**Document passage:**
Cosmology: How Do We Know?

6–9 minutes

Have you ever wondered how the heck astronomers think we know anything about cosmology?

It’s a truly mind-blowing field of study, full of whacky concepts like the shape of empty space, the expansion of the universe, and dark energy. More than that, it takes on the lofty goal of telling the story of the whole universe, from beginning to end.

It’s totally natural to wonder if we can really be sure of our understanding.

If you’re a total newbie, this post is for you. I’ve deliberately tailored it so that you need very little background knowledge. It’ll help to have read some of my older posts on certain fundamentals (linked here where relevant), but you don’t need to.

We’re going to cover the four bedrock observations that give cosmologists confidence in our current understanding of the universe.

  1. Expanding Universe: the Hubble Law
  2. Big Bang: the Cosmic Microwave Background Radiation
    1. 1939
    2. 1948
    3. 1949
    4. Mid-1960s
    5. 1990
  3. Composition of the Early Universe: Stellar Compositions
  4. Dark Energy: Acceleration

Expanding Universe: the Hubble Law

The Hubble Law is a way to estimate the distance to any galaxy. But the key lies in how it works.

It uses redshift.

Redshift is a somewhat advanced concept, but what’s important for this post is that when an object is moving away from you, it will appear redder than its true color. The amount of redshift depends on the speed of “recession” (the speed it’s moving away from you).

In general, this is known as a Doppler shift. But Doppler shifts don’t explain these particular redshifts. These are cosmological redshifts.

(Note that you can’t tell what direction a star in the sky is moving just based on its color. I explain why here.)

In 1929, Edwin Hubble discovered that galaxies’ redshifts were directly proportional to their distance from Earth. In plain English: a nearer galaxy has a small redshift (appears less red, closer to its true color) and a distant galaxy has a large redshift (appears very red).

But, as we noted above, redshift tells you how fast an object is moving away from you. Why would that be directly related to a galaxy’s distance? (Why can’t we have, say, a very distant galaxy that’s moving slowly?)

The Hubble Law is bedrock evidence that the universe is expanding.

Specifically, the space between galaxies is expanding.

Galaxies that are very distant from one another have more space expanding between them than galaxies that are closer together. So distant galaxies will be carried apart at a more rapid rate than galaxies that are near one another.

Big Bang: the Cosmic Microwave Background Radiation

The cosmic microwave background, or CMB, is a particularly critical piece of evidence for two reasons:

  1. It was predicted decades in advance of its discovery.

**Excerpted data:**
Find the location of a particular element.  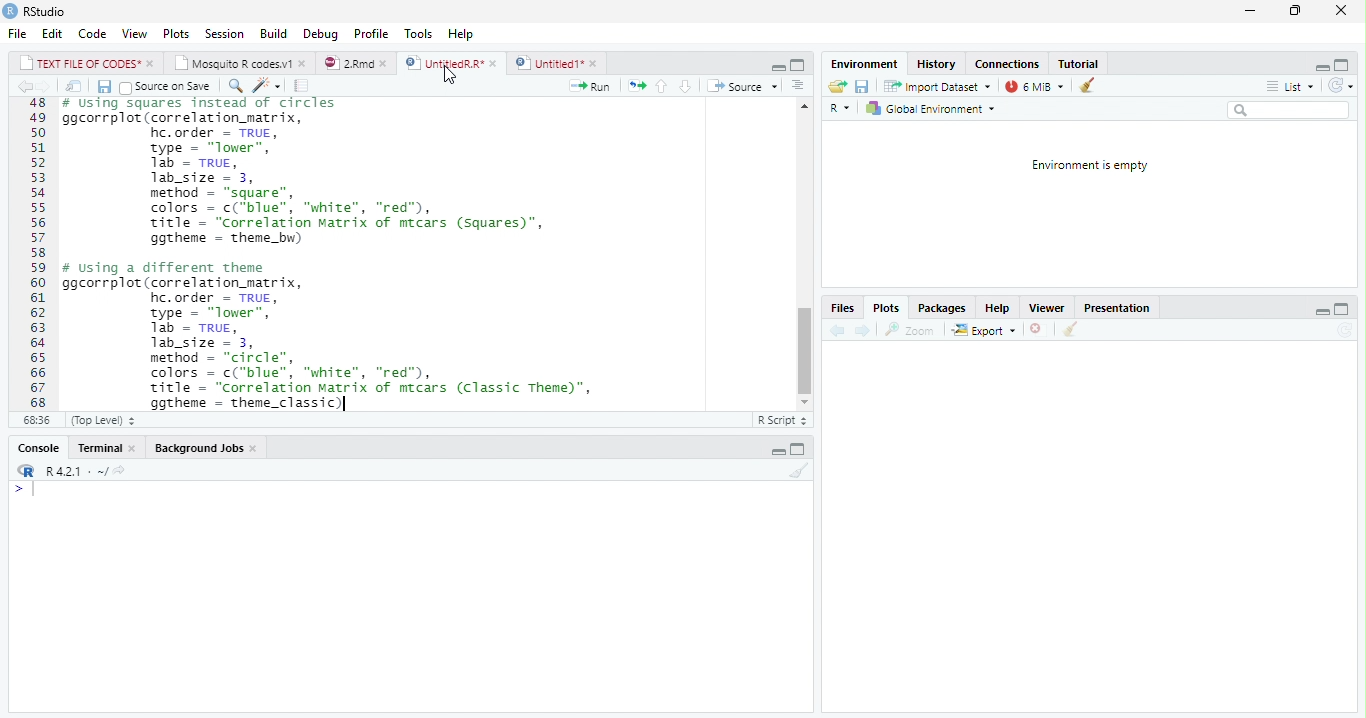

---

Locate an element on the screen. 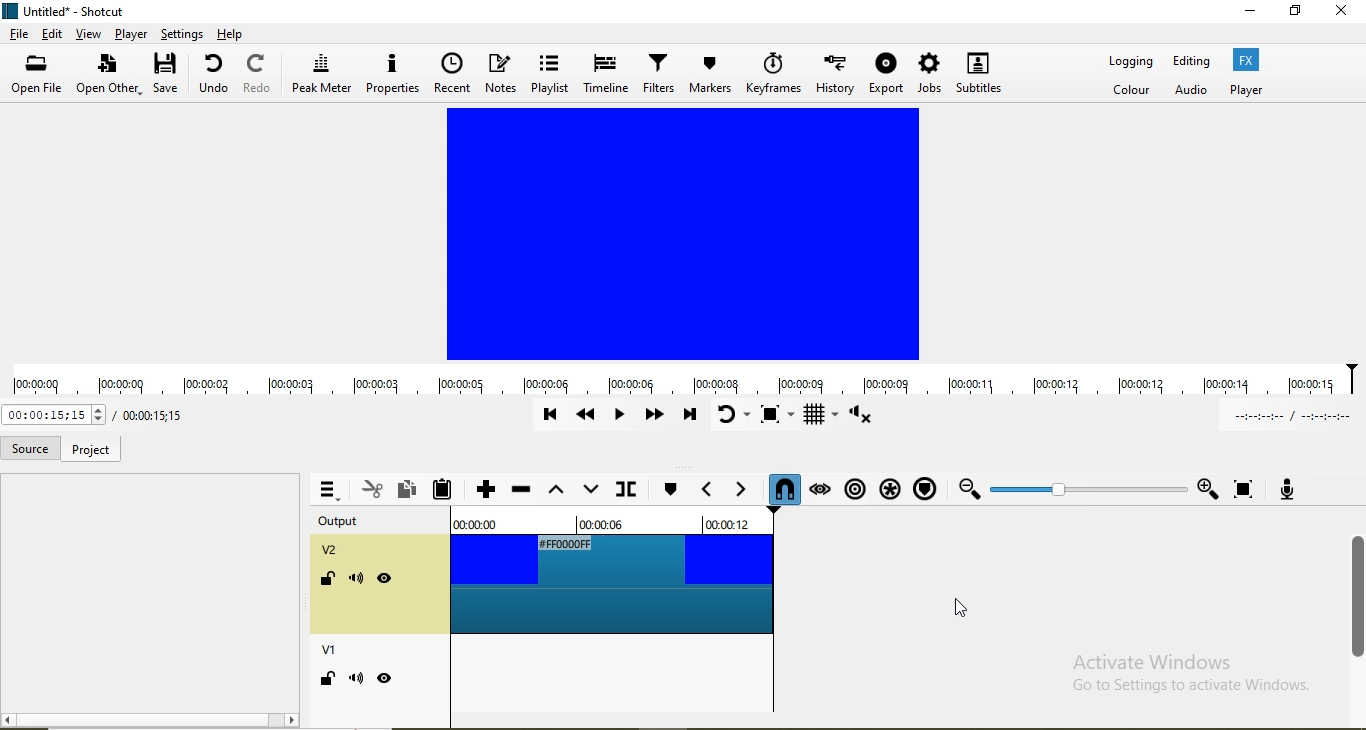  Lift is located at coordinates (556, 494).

**To-do list:**
[1] According to the cosmology passage, in what year did Edwin Hubble find that galaxies' redshifts were directly proportional to their distance from Earth?
[2] Please carry the cosmology passage forward from its last sentence, picking up with the list of reasons the cosmic microwave background is critical evidence.
The rows are separate material with no connection to the cosmology passage.

**Answers for the exercise:**
[1] 1929

[2]
  2. It contains a ton of advanced mathematical data that reveals way more detail than you’d expect about our universe’s story.

Making predictions and confirming those predictions with observations is foundational to the scientific method. Any time that predictions match observations, it gives scientists a ton of confidence in their understanding.

So let’s follow the timeline of how the CMB was predicted.

  • 1939

    Astronomers observe gas in the interstellar medium bathed in radiation from something with a temperature of 2 to 3 kelvins.

  • 1948

    Physicist George Gamow predicts that, right after the Big Bang, the universe should have been full of hot gas. That gas would have emitted radiation that followed a curve like this:

  • 1949

    Physicists Ralph Alpher and Robert Herman note that anything we can observe from shortly after the Big Bang would have a huge redshift. Any radiation we see from gas in the early universe would appear to us to have a temperature around 5 kelvins.

  • Mid-1960s

    Bell Laboratories physicists Arno Penzias and Robert Wilson discover a background radio signal that comes from all over the sky.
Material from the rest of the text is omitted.